A medida que mi barriga crecía, hicimos planes para volver a Estados Unidos para el parto. Pude ver a un obstetra local y hacerme una ecografía para asegurarme de que todo iba bien, pero allí no había ningún hospital en el que me sintiera cómoda para dar a luz. Pensamos que si de todas formas íbamos a salir del país, sería mejor irnos a casa, estar con la familia y tener más opciones para el parto. Esperaba tener un parto en el agua y ya había encontrado un centro de maternidad cerca de casa de mis padres. 

Solo se puede volar internacionalmente hasta las 28 semanas, así que planeamos que yo me fuera por entonces y mi marido viniera más cerca del parto. Ya me había puesto en contacto con el centro de maternidad y había concertado mi primera cita. Me hacía mucha ilusión conocer a las comadronas y comer toda la comida americana que echaba de menos. 
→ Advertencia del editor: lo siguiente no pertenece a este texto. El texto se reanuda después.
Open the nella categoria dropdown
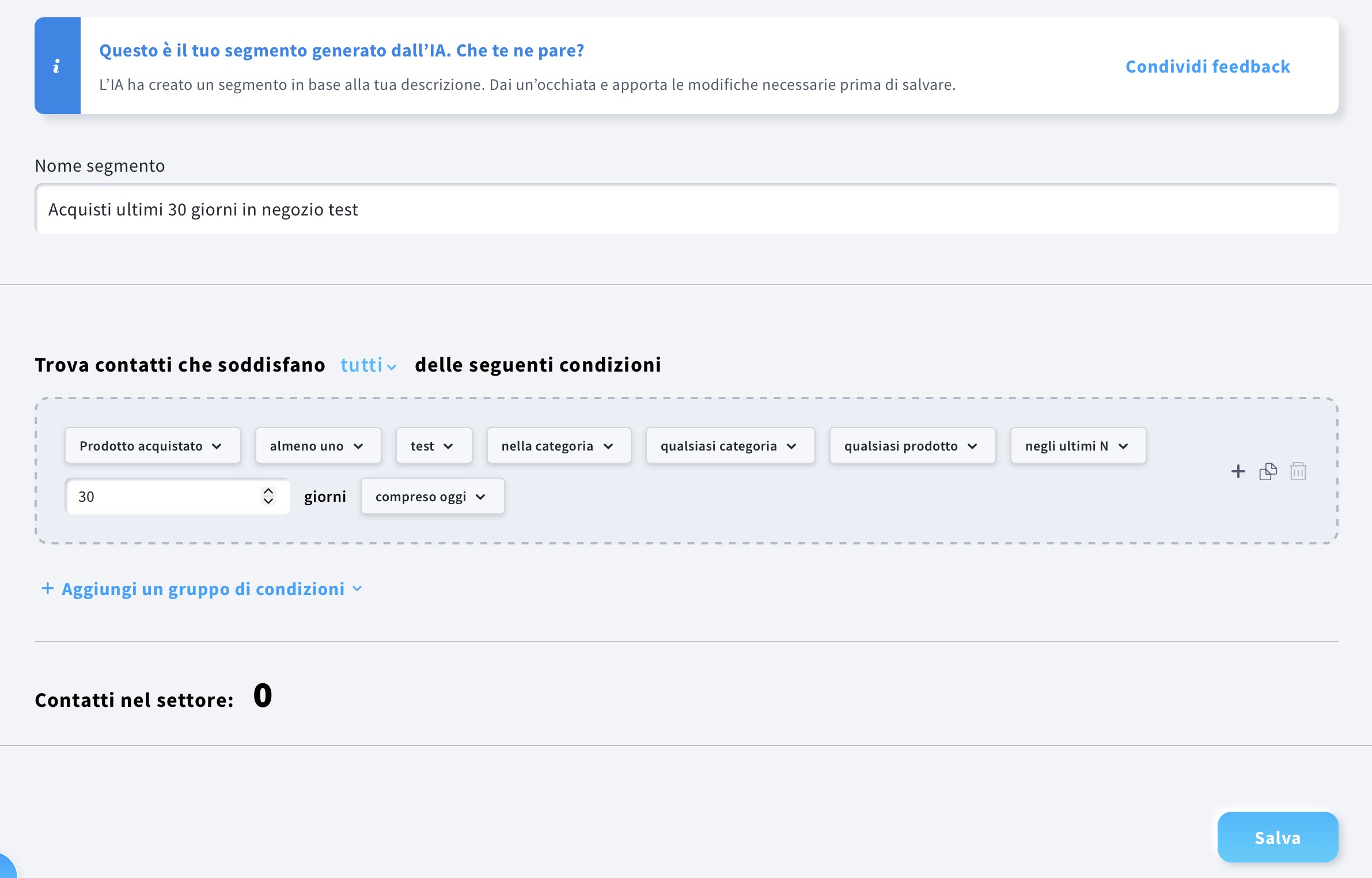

Tenía mucho que hacer, muchas pruebas y mucho papeleo. Era mi tercera o cuarta cita allí cuando la matrona jefe me llevó de vuelta a la sala de partos y me sentó para darme malas noticias. Tenía diabetes gestacional y, como no había controlado mis niveles de azúcar en sangre, me consideraban de alto riesgo y no podía dar a luz en el centro. 

Estaba destrozada. Todo el estrés que había ido acumulando con todo lo que había pasado para llegar hasta allí salió en ese mismo momento y ella debió de perderse su siguiente cita esperando a que yo dejara de sollozar. 

Pero los planes cambiaron, como suele ocurrir, y me recomendó un médico en un hospital cercano. También encontré una doula que me ayudaría a guiarme durante el parto. Esa doula acabó siendo un salvavidas porque la mañana del parto fui al hospital MUY pronto y creo que me habrían tenido allí todo el día si ella no me hubiera dicho "ven a mi casa, allí podrás dar a luz". 

Fueron unas ocho horas de caminar de un lado a otro por su patio trasero, probando todas las posturas imaginables, vomitando en su árbol y de pie en su ducha, encontrando un poco de alivio cuando el agua caliente bañaba mi cuerpo contraído; y finalmente, a las 9 de la noche, rompí aguas. Volvimos al hospital para pasar dos horas en cuclillas y empujando, y por fin pudimos conocer a nuestro hijo.

El día fue muy largo y doloroso, pero cuando lo tuve en mis brazos, estaba asombrada de lo que mi cuerpo había hecho. Me sentí tan fortalecida que miré a mi marido y le dije: "¡Hagámoslo otra vez!". 

En los cuatro años siguientes tuve dos hijos más y pude tenerlos como quería, pero ninguno fue como el primero. Nunca me sentí tan fuerte y capaz como la primera vez que sentí que mi cuerpo crecía y expulsaba a un pequeño ser humano.

Hace poco dejamos Irak y regresamos a Estados Unidos. Estoy agradecida por el trabajo que hicimos junto a las madres en los hospitales durante la guerra, pero no fue tan "real" para mí hasta que tuve mi propio bebé. Siempre he respetado a las madres, pero ahora las admiro. 

He visto de primera mano el tipo de impacto que nuestra compasión puede tener en comunidades empobrecidas y desgarradas por la guerra, he visto la increíble dignidad y brillantez de las madres en circunstancias muy terribles, y he visto lo importante que puede ser una comunidad de maternidad para ofrecer apoyo y atención a las nuevas mamás. Gracias por elegir formar parte de ella.